Fisrt thing we should understood, a conclution of something is not base on one argument.
this is from communication theory, that every human make a frame of knowledge (understanding conclution), where the frame construct from many piece of knowledge / information).
the concequence is we cannot use single linear regression in math to create a ML / DL system.
at least we should use two different variabel to make a sub conclution. if we push to use single variable with use linear regression (y=mx+c). it's similar to push computer predict something with low accuration. what ever optimization method that you pick...it's still low accuracy..., why...because linear regresion if you use in real life, it similar with predict 'habbit' base on data, not calculating the real condition.
that's means...., we should use multiple linear regression (y=m1x1+m2x2+ ... + c) to calculate anything in order to make computer understood / have conclution / create model of regression. but, not so simple like it. because of computer try to make a conclution from data that have multiple character / varians ... you must classified the data and the conclution.
for an example, try to make computer understood phitagoras.
we know that phitagoras formula is c=((a^2)+(b^2))^(1/2), and we want our computer can make prediction the phitagoras side (c) from two input values (a and b). so to do that, we should make a model or a mutiple linear regresion formula of phitagoras.
step 1 of course we should make a multi character data of phitagoras.
this is an example
a b c
3 4 5
8 6 10
3 14 etc..., try put 10 until 20 data
try to make a conclution of regression formula with multiple regression to predic the c base on a and b values.
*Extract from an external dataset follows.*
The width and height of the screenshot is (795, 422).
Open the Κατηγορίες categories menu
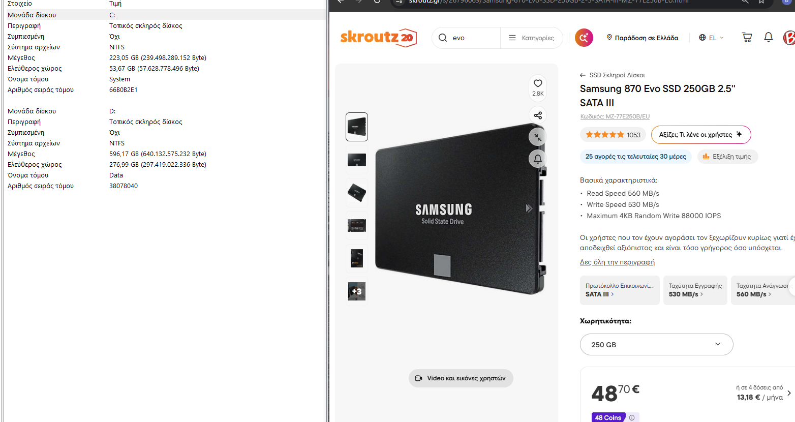(x=531, y=38)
you will found that some data have high accuration (higher than 98%) for some value and some value is not to accurate (under 90%). example a=3 and b=14 or b=15, will give low accuration result (under 90%).
so you must make and optimization....but how to do it...
I know many method to optimize, but i found in manual way, if I exclude the data that giving low accuracy result and put them in different group then, recalculate again to the data group that excluded, i will get more significant result. do again...until you reach the accuracy target that you want.
each group data, that have a new regression, is a new class.
means i will have several multiple regression base on data that i input (the regression come from each group of data / class) and the accuracy is really high, 99% - 99.99%.
and with the several class, the regresion have a fuction as a 'label' of the class, this is what happens in the backgroud of the automation computation. but with many module, the user of the module, feel put 'string' object as label, but the truth is, the string object binding to a regresion that constructed as label.
with some conditional parameter you can get the good ML with minimum number of data train.
try it on excel / libreoffice before step more further...
try to follow the tutorial from this video
and implement it in simple data that easy to construct in excel, like pythagoras.
so the answer is yes...the multiple regression is the best approach for optimization.